Mike Koozmin/The S.F. ExaminerThe Byers family gathers belongings last week while preparing to leave their $2

With no rent control, tenants losing grip on single-family homes

The housing market’s ebbs and flows sent Charles and Christine Byers bouncing around the Bay Area, from San Francisco to the East Bay and then back again. But after living with their two children in a $2,500-a–month two-bedroom, one-bathroom home on 20th Avenue for almost five years, they soon might have to move into a recreational vehicle.
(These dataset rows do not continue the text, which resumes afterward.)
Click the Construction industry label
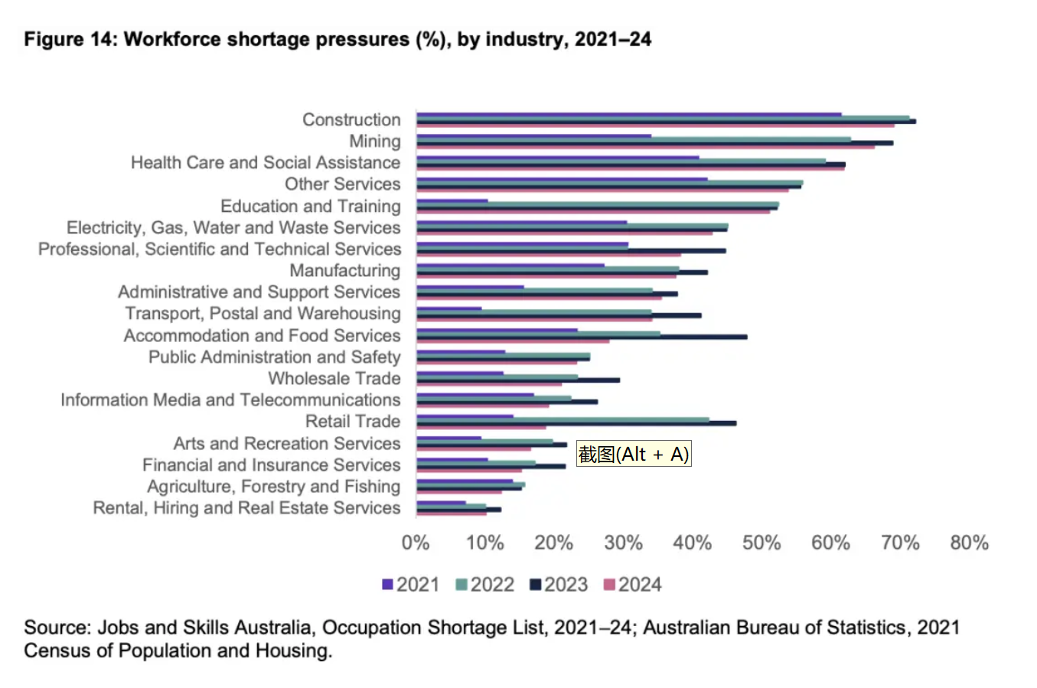[x=351, y=120]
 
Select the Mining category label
[x=374, y=142]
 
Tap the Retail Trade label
[x=352, y=422]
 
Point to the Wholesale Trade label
[x=334, y=379]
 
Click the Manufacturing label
[x=344, y=271]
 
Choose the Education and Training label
[x=310, y=207]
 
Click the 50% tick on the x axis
[x=761, y=543]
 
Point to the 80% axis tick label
[x=969, y=543]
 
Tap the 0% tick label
[x=416, y=543]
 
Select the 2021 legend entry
[x=411, y=585]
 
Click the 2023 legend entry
[x=559, y=585]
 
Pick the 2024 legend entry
[x=632, y=585]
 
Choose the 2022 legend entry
[x=484, y=585]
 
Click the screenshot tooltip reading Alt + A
[x=634, y=455]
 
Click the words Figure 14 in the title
[x=68, y=40]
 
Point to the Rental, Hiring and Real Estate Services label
[x=246, y=508]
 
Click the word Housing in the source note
[x=296, y=651]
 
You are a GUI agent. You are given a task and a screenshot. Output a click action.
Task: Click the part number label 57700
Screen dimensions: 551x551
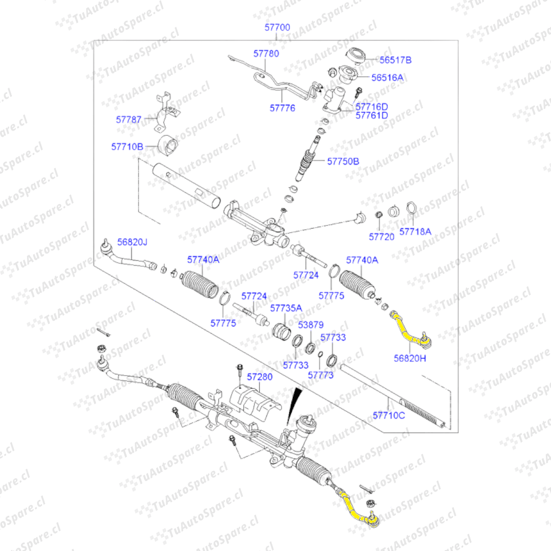[x=278, y=28]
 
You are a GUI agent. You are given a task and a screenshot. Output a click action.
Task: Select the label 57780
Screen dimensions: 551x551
[x=266, y=53]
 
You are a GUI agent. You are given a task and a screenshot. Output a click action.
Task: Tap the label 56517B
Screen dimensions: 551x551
[x=395, y=60]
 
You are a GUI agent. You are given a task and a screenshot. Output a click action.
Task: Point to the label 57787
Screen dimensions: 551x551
[x=129, y=119]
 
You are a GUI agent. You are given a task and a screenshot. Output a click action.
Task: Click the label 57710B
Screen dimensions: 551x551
[x=127, y=146]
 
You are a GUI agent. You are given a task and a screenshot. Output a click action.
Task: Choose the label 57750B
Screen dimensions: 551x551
[x=343, y=161]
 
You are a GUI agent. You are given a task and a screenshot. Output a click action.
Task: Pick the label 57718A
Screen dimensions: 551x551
[x=415, y=231]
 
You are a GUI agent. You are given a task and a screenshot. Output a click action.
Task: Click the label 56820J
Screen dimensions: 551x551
[x=132, y=242]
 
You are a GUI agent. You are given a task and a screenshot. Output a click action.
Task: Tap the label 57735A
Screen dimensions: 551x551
[x=286, y=308]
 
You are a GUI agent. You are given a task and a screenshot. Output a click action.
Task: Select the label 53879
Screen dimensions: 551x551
[x=311, y=324]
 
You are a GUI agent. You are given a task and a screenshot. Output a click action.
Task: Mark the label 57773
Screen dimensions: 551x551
[x=320, y=375]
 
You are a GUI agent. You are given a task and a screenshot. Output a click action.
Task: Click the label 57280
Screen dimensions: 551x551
[x=260, y=377]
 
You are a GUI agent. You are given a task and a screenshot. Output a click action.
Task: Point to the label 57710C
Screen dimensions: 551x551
[x=388, y=415]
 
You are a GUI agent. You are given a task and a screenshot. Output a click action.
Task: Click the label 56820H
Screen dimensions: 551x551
[x=409, y=358]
As experienced renters — Charles Byers has lived on and off in the Sunset district since graduating from San Francisco State University in the early 1980s — the Byers thought their landlord was in for a surprise in October when they received notice of a $400 monthly rent increase.

But a visit to the San Francisco Rent Board revealed the hard truth: Rent control does not extend to single-family homes. The increase was valid — and one the family simply could not afford.

“That was really out of the blue,” said Charles Byers as he put clothes and toys into boxes Friday in the home’s high-ceiling, ornately molded living room while his children – Brendon, 1½, and Natalya, 4½ — crawled over the mismatched furniture that would soon be in storage.

More and more renters of detached homes in San Francisco’s outer neighborhoods — places once attractive to families with children, like the Byers — are discovering this hard fact of housing law the hard way.

Single-family homes rented after Jan. 1, 1996, are not subject to rent stabilization under the Costa-Hawkins Act, a state law.

Hard data on big rent increases for single-family homes is hard to find. The Rent Board does not keep separate numbers on such cases, and rent increases that are not petitioned are not recorded.

Still, “we’re definitely seeing more of these,” said Ted Gullicksen, executive director of the San Francisco Tenants Union.

The Tenants Union drop-in clinic handles about 100 such cases every month, Gullicksen estimated.

Tenants renting condominium units from a landlord are similarly not protected by rent control, regardless of the age of the building.

“It’s not well-known at all,” Gullicksen said. “I would say most tenants who move into a single-family home have no idea they don’t have rent control protection.

“The fact is,” he added, “a landlord [of a single-family home] can raise the rent by any amount and do it as often as they want.”

Rent control, however, does apply if the single-family home has been “subdivided,” even illegally, according to the Rent Board.

But none of that helps home renters on the receiving end of a big rent increase on what used to be considered affordable housing for families in The City.

“There should be a rule, something where the landlord has to tell a prospective tenant” that a house isn’t rent controlled, said Jeffery Lactaoen, 48, a Bernal Heights native who will have to leave a Bayview district home he rents with his partner, Robert Brownstein — and The City altogether — following a $1,000 monthly rent increase.

For Lactaoen, who has HIV, leaving San Francisco means leaving behind HIV treatment and a housing subsidy — which wouldn’t happen if his unit had rent stabilization. “We should have some protection too.”

For the Byers, they don’t harbor ill will toward their landlord — who, according to records, paid $800,000 for the home shortly before renting it to the family.

“They have a big mortgage,” Charles Byers said.

Despite Charles Byers taking home $75,000 a year as a paralegal for a global law firm’s San Francisco office, the Byers are temporarily crashing with family in Gilroy while shopping for an RV as they plot their next move.

“It’s not like we’re indigent,” said Christine Byers, who took time off from her family therapy practice to care for the couple’s 1½-year-old son. “That should be enough for a family to live on in San Francisco, but it’s not.”